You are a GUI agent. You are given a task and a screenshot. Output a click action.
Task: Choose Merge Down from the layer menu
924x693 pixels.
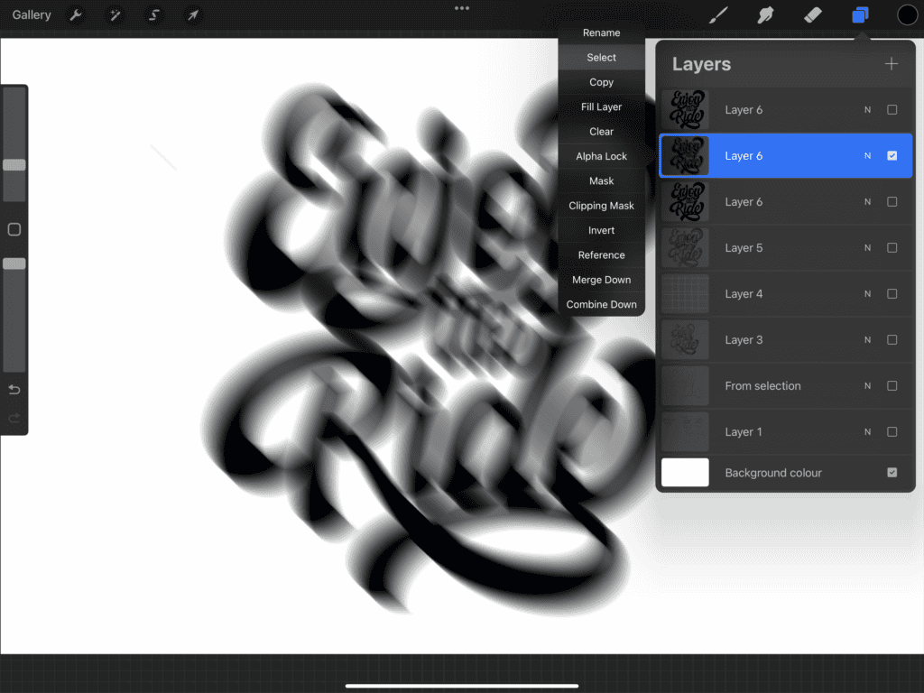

* * *

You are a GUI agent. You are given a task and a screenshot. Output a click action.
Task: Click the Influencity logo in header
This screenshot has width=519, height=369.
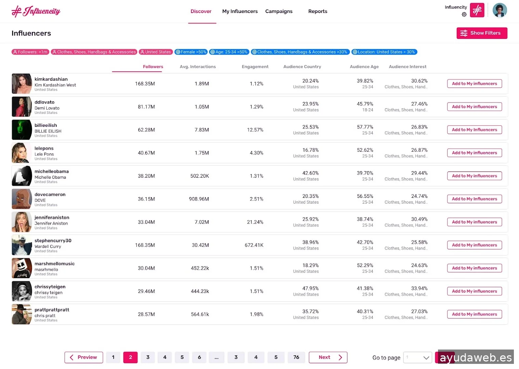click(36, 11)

...

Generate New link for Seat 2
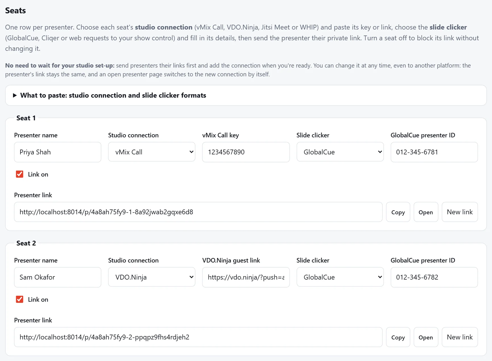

▸ **Problem**
Please give back exactly the lines of this listing beginning at the line with "Task: Choose Merge Down from the layer menu" and ending with the line with "924x693 pixels.", both included, and nothing else.

▸ **Final answer**
Task: Choose Merge Down from the layer menu
924x693 pixels.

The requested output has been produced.